◆ What the exercise asks: Extend the forum thread below about the Atwood furnace that blows only cold air, picking up right after its final post.

◆ Document text:
# Atwood Furnace



## northcanyon

I have a 25ft Jayco with a Atwood 8525 furnace. Last year in the mountains it was cold so we left the furnace on while we was for one day when we got back the batteries were down and the furnace was not working. After I got the generator fired up and batteries charged the furnace would not fire up. The fan would blow air through the vents but no heat. The only way I could get the fan to shut off was to turn it off right at the furnace. Just wondering what happen to the furnace after the batteries ran down. Anybody have any ideas?


----------



## C Nash

Is it electronic lit or manual?  If electronic can you hear it sparking?  Do you have plenty of propane?  Will the stove light?   Will the furnace light then go out?  Need more info.  There is also a switch that will prevent it from lighting if the fan is no moving as much air as it should.  Did it not light back after it went out "last year" Time to get the VOM out but if you are not familar with the furnace might pay to take it to a tech.  Keep us posted and let us know what you find,  Welcome to the forum


----------



## LEN

Just a guess but as the batteries ran down there was not enough air flow to allow the furnace to light and went into lockout. To get out of lockout shut the furnace off then back on in a couple minutes. Are you sure you did not run out of propane? If so this would cause a lockout also and the furnace may have needed to be  cycled several times to get the propane back in the lines.

LEN


----------



## northcanyon

furnace is electronic, hard to hear sparking with fan blowing, plenty propane stove, fridge, oven work fine, It wouldn't work after the batteries were dead. Fan just blows with cold air.


----------



## northcanyon

plenty propane. turned furnace off at furnace and turned back on. stove and fridge work fine.


----------



## C Nash

Just a guess but my thinking is thermostat or fan just not flowing enough air to kick the sail switch


----------



## LEN

Do you now have fully charged batteries, the furnace has a switch controlled by the airflow needs good battery to work. You can stand out side by the furnace and hear the furnace try to light(a snapping sound) if this is OK you may still have a propane problem and turning the thermostat off and on(letting the furnace cylce each time will get propane back into the system).

◆ Stored records:

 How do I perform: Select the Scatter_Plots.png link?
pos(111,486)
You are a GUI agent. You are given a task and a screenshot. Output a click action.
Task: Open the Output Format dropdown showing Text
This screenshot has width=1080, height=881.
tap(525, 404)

◆ Answer below:
LEN


----------



## northcanyon

update atwood



			
				LEN;82787 said:
			
		

> Do you now have fully charged batteries, the furnace has a switch controlled by the airflow needs good battery to work. You can stand out side by the furnace and hear the furnace try to light(a snapping sound) if this is OK you may still have a propane problem and turning the thermostat off and on(letting the furnace cylce each time will get propane back into the system).
> 
> LEN



Batteries are charged show over 12 volts when fan is on.  Here's the latest I changed out thermostat and furnace came on heated then after it reach the set point the flame went out and the fan kept running and would never shut off and the furnace wouldn't fire up after raising the set point on the thermostat.  Had to shut the furnace off at a switch on the furnace.  So I guess I'll change out the fan control switch for starters unless someone has a different idea.

Thanks


----------



## C Nash

Did you replace the thermostate with same type?  It's normal for the fan to run several mins after the burner shuts off and will come back on and run a short time without burner on.  Well I hope that's normal LOL


----------



## northcanyon

Latest on furnace.  Pull it from trailer so I could test sail switch and limit switch.  They are both working.  Furnace will not attempt to ignite. Blower will blow and blow. Used old thermostat. How do you test a thermostat? Going to test and see if power is going to ignitor next. Any other thoughts?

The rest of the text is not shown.